Work Product Protection — Non-Party’s Standing to Assert
Plaintiff One sues defendant. Plaintiff One then subpoenas the litigation consultant retained by Plaintiff Two, who also has a claim against the same defendant. As observed by Magistrate Judge Mikel Williams, “The literal language of the Rule [26(b)(3)] protects materials prepared for any litigation or trial only if they were prepared by or for a party to the subsequent litigation.” Fed.R.Civ.P. 26(b)(3) provides:
Subject to the provisions of subdivision (b)(4) of this rule, a party may obtain discovery of documents and tangible things otherwise discoverable under subdivision (b)(1) of this rule and prepared in anticipation of litigation or for trial by or for another party or by or for that other party's representative (including the other party's attorney, consultant, surety, indemnitor, insurer, or agent) only upon a showing that the party seeking discovery has substantial need of the materials in the preparation of the party's case and that the party is unable without undue hardship to obtain the substantial equivalent of the materials by other means.
According to Judge Williams, there is a split in the Circuit as to whether work product protection may be asserted by non-parties to the litigation:
[O]ne emerging trend has been to extend the work product privilege to subsequent litigation if that litigation is "closely related." In re Grand Jury Proceedings, 43 F.3d 966, 971 (5th Cir. 1994).
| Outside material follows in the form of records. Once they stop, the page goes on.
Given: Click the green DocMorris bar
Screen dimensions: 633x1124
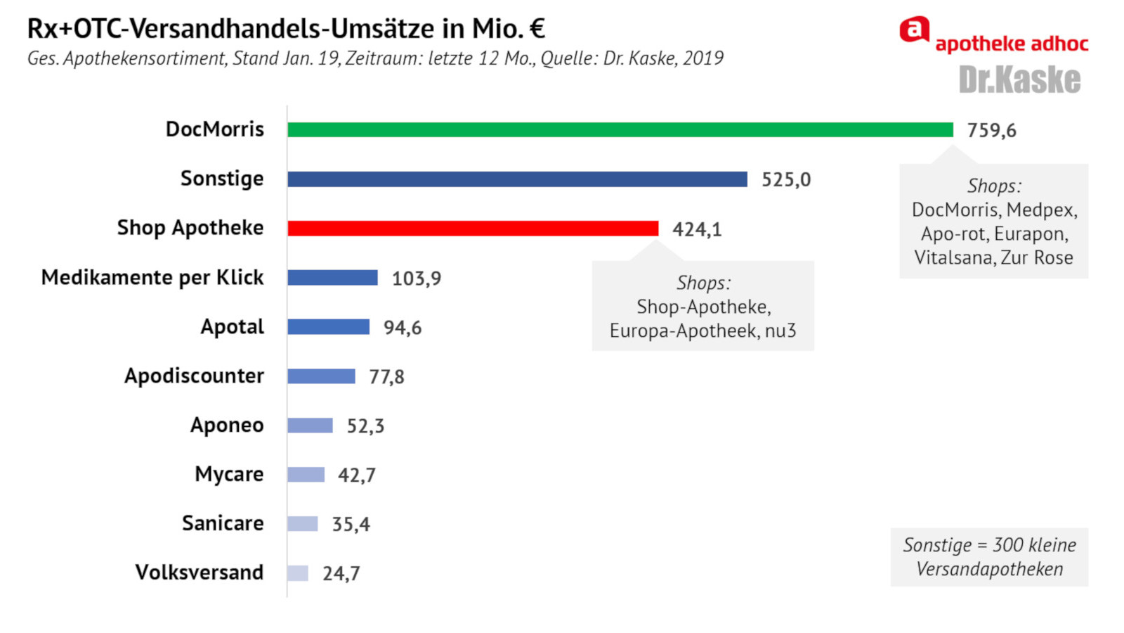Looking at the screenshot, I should pyautogui.click(x=620, y=130).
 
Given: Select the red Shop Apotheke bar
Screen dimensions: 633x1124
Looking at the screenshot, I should pyautogui.click(x=473, y=229).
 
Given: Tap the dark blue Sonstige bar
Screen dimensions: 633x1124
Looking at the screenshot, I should pyautogui.click(x=517, y=179).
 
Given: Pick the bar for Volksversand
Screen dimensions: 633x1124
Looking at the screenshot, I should pyautogui.click(x=298, y=573).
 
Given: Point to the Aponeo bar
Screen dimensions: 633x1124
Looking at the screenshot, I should pyautogui.click(x=310, y=426).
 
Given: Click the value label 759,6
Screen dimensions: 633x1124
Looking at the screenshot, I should pyautogui.click(x=991, y=131).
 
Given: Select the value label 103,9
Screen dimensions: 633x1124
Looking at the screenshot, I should pyautogui.click(x=417, y=279).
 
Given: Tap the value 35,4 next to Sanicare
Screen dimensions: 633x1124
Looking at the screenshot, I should pyautogui.click(x=351, y=525).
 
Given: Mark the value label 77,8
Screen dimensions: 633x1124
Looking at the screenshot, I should pyautogui.click(x=386, y=377).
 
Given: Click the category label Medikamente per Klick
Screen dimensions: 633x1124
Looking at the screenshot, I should pyautogui.click(x=152, y=278).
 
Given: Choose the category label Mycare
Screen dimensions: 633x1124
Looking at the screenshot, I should pyautogui.click(x=229, y=475).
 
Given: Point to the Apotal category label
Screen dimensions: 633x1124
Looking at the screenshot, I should pyautogui.click(x=233, y=327).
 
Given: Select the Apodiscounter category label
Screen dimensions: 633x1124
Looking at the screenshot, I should pyautogui.click(x=194, y=376).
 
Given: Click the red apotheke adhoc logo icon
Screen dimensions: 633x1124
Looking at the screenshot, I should pyautogui.click(x=914, y=30).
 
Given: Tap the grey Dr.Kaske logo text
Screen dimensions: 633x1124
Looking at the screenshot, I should pyautogui.click(x=1019, y=80).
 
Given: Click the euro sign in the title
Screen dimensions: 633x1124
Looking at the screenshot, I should pyautogui.click(x=537, y=29).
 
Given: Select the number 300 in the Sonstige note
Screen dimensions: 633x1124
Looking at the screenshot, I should pyautogui.click(x=1007, y=545).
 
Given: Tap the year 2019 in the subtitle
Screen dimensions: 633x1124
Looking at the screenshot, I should pyautogui.click(x=702, y=58).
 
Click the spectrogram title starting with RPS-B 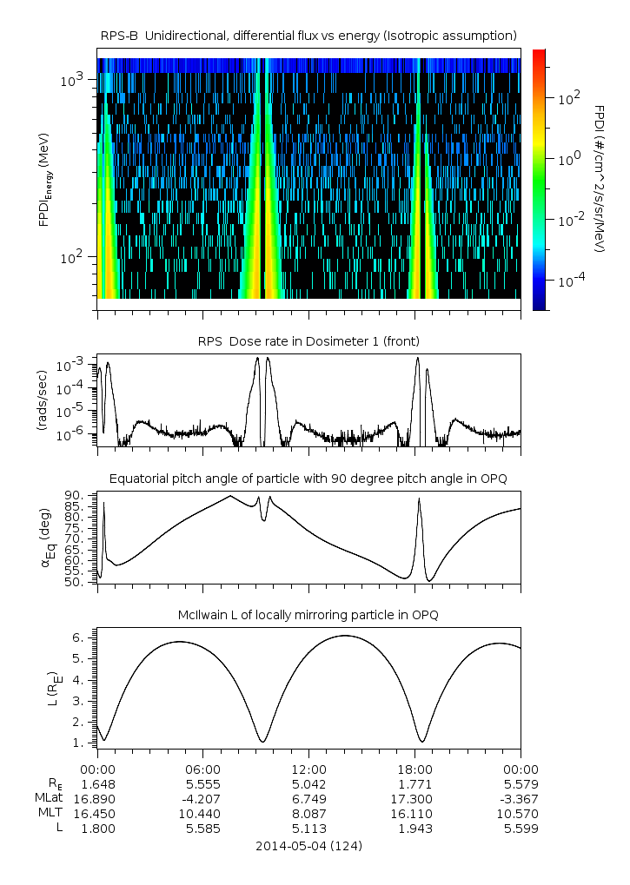308,35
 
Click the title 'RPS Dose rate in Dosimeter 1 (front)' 308,340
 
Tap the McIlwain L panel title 308,616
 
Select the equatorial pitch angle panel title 308,479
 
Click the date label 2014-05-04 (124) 308,845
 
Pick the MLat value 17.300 414,798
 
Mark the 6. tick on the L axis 78,637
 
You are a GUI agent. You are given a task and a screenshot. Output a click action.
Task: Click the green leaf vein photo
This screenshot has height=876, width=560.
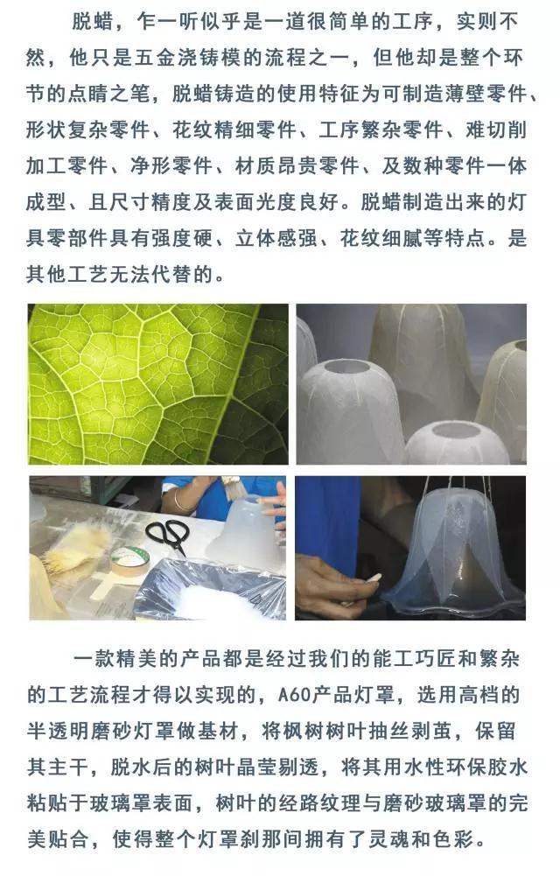pos(158,384)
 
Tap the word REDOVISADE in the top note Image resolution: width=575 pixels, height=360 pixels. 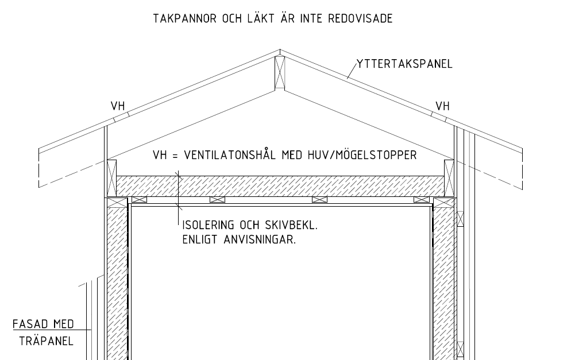(360, 18)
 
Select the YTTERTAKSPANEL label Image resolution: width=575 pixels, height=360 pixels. (404, 64)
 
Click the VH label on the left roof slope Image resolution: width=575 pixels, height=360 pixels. (118, 106)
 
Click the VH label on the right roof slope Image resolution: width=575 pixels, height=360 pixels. (442, 106)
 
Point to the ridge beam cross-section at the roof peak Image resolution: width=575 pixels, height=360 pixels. (280, 72)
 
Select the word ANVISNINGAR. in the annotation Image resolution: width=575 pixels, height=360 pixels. (260, 240)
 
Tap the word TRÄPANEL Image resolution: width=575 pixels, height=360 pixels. (46, 341)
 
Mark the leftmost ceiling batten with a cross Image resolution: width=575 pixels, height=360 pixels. (139, 199)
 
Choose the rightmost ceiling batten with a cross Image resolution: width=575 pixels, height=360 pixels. (422, 199)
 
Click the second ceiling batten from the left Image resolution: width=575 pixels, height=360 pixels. (218, 199)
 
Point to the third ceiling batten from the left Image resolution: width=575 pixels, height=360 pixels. (319, 199)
The Ninth Circuit has adopted a contrary view, limiting Rule 26(b)(3) to its literal terms and declining to extend work product protection to non parties. In re Cal. Pub. Util. Corp. v. Westinghouse Elec. Corp., 892 F.2d 778, 781 (9th Cir. 1989) (concluding that the rule, on its face, limits protection to one who is a party to the litigation in which discovery is sought). Complicating the choice between the two approaches, the Supreme Court in Grolier [Fed. Trade Comm'n v. Grolier Inc., 462 U.S. 19 (1983)] stated in dicta that it "did not necessarily agree" with the "related litigation test" under Fed. R. Civ. P. 26(b)(3), but did not decide the issue because the Freedom of Information Act provided sufficient grounds to decide that case.
But does this matter? The Court found it unnecessary to resolve this issue because a subpoenaed party may assert work product as grounds for a protective order pursuant to Fed. R. Civ. P. 45(c)(3)(A)(iii), (iv) ("On timely motion, the court by which a subpoena was issued shall quash or modify the subpoena if it ... (iii) requires disclosure of privileged or other protected matter and no exception or waiver applies; or (iv) subjects a person to undue burden.") or Rule 26(c) (Court may issue a protective order "for good cause shown" to protect "a party or person from annoyance, embarrassment, oppression or undue burden or expense.").